The situation isn’t much better abroad. Latin America is struggling after years of recession, and the European market is flat, with aggressive competition wiping out most profits. China, which helped prop up the industry during much of the past decade with high double-digit annual growth, suddenly has gone into recession, with sales showing the first real decline in decades.

Overall, automakers have retained a moderate level of discipline, Wakefield says. For now, they’ve avoided the sort of profit-crushing incentive wars seen in the run-up to the Great Recession.

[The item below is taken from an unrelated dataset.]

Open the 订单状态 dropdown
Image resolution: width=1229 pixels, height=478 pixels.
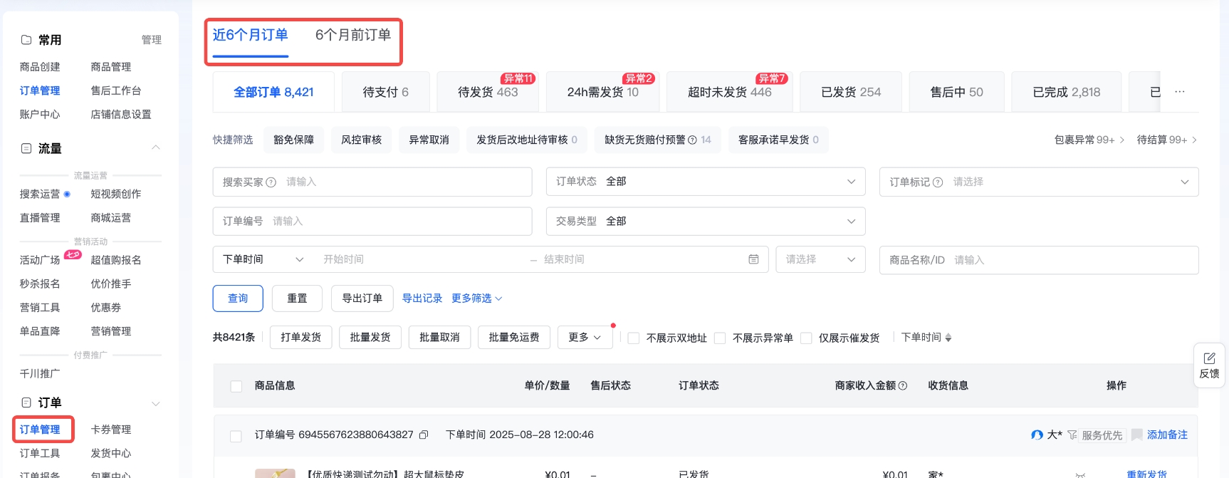[705, 182]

But they’re going to have to find other ways to rein in spending, Wakefield stresses. That could mean mergers like the abortive one Fiat Chrysler recently proposed to Renault.

Or, as is likely, there will be more limited alliances, such as the one Ford and Volkswagen announced in July that includes teaming up on commercial vehicles and other programs. BMW and Jaguar Land Rover also are eyeing opportunities to work together and share costs, while Honda and General Motors are partnering on some portions of electrified and autonomous vehicles.

When it’s all said and done, the big names still will be in the marketplace, but behind the scenes the once-fierce competitors will share resources and expertise like never before.